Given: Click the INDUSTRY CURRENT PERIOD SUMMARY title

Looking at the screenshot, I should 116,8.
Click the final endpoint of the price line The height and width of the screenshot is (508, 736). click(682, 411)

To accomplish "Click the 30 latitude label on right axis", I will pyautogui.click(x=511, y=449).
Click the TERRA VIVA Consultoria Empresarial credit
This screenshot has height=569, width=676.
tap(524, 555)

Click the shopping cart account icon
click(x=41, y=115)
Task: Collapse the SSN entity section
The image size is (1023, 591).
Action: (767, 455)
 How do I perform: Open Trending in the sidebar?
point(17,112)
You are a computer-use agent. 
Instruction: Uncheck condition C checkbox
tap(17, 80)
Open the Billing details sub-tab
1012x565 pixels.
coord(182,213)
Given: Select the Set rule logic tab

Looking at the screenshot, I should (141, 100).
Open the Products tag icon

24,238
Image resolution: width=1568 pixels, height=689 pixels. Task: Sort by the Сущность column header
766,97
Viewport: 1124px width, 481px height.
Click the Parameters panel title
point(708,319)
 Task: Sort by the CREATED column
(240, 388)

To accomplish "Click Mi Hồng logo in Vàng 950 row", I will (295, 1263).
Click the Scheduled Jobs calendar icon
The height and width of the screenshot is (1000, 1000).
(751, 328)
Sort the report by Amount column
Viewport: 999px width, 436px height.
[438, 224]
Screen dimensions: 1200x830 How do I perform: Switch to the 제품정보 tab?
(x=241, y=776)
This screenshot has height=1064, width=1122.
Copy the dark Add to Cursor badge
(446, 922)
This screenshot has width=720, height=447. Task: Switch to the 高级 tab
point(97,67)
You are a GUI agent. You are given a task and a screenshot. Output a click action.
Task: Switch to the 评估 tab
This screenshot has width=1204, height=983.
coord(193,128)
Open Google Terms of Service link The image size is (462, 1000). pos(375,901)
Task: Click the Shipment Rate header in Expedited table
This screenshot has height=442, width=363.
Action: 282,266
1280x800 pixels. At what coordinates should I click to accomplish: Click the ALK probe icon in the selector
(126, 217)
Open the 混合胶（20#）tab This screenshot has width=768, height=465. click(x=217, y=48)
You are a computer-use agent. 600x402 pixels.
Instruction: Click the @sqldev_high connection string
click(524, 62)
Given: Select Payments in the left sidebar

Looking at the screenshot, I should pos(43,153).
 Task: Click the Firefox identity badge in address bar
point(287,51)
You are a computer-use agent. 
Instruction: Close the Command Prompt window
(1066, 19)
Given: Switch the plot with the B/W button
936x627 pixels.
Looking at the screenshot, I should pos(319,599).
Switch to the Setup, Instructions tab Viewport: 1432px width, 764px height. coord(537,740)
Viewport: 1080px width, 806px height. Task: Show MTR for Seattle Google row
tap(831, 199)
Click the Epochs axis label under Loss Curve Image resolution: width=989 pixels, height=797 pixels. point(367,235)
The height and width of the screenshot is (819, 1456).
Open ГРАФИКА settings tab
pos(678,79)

=-=-=

TASK = Give the records again, complete and exact.

RESULT =
Given: Click the INDUSTRY CURRENT PERIOD SUMMARY title

Looking at the screenshot, I should 116,8.
Click the final endpoint of the price line The height and width of the screenshot is (508, 736). click(682, 411)

To accomplish "Click the 30 latitude label on right axis", I will pyautogui.click(x=511, y=449).
Click the TERRA VIVA Consultoria Empresarial credit
This screenshot has height=569, width=676.
tap(524, 555)

Click the shopping cart account icon
click(x=41, y=115)
Task: Collapse the SSN entity section
The image size is (1023, 591).
Action: (767, 455)
 How do I perform: Open Trending in the sidebar?
point(17,112)
You are a computer-use agent. 
Instruction: Uncheck condition C checkbox
tap(17, 80)
Open the Billing details sub-tab
1012x565 pixels.
coord(182,213)
Given: Select the Set rule logic tab

Looking at the screenshot, I should (141, 100).
Open the Products tag icon

24,238
Image resolution: width=1568 pixels, height=689 pixels. Task: Sort by the Сущность column header
766,97
Viewport: 1124px width, 481px height.
Click the Parameters panel title
point(708,319)
 Task: Sort by the CREATED column
(240, 388)

To accomplish "Click Mi Hồng logo in Vàng 950 row", I will (295, 1263).
Click the Scheduled Jobs calendar icon
The height and width of the screenshot is (1000, 1000).
(751, 328)
Sort the report by Amount column
Viewport: 999px width, 436px height.
[438, 224]
Screen dimensions: 1200x830 How do I perform: Switch to the 제품정보 tab?
(x=241, y=776)
This screenshot has height=1064, width=1122.
Copy the dark Add to Cursor badge
(446, 922)
This screenshot has width=720, height=447. Task: Switch to the 高级 tab
point(97,67)
You are a GUI agent. You are given a task and a screenshot. Output a click action.
Task: Switch to the 评估 tab
This screenshot has width=1204, height=983.
coord(193,128)
Open Google Terms of Service link The image size is (462, 1000). pos(375,901)
Task: Click the Shipment Rate header in Expedited table
This screenshot has height=442, width=363.
Action: 282,266
1280x800 pixels. At what coordinates should I click to accomplish: Click the ALK probe icon in the selector
(126, 217)
Open the 混合胶（20#）tab This screenshot has width=768, height=465. click(x=217, y=48)
You are a computer-use agent. 600x402 pixels.
Instruction: Click the @sqldev_high connection string
click(524, 62)
Given: Select Payments in the left sidebar

Looking at the screenshot, I should pos(43,153).
 Task: Click the Firefox identity badge in address bar
point(287,51)
You are a computer-use agent. 
Instruction: Close the Command Prompt window
(1066, 19)
Given: Switch the plot with the B/W button
936x627 pixels.
Looking at the screenshot, I should pos(319,599).
Switch to the Setup, Instructions tab Viewport: 1432px width, 764px height. coord(537,740)
Viewport: 1080px width, 806px height. Task: Show MTR for Seattle Google row
tap(831, 199)
Click the Epochs axis label under Loss Curve Image resolution: width=989 pixels, height=797 pixels. point(367,235)
The height and width of the screenshot is (819, 1456).
Open ГРАФИКА settings tab
pos(678,79)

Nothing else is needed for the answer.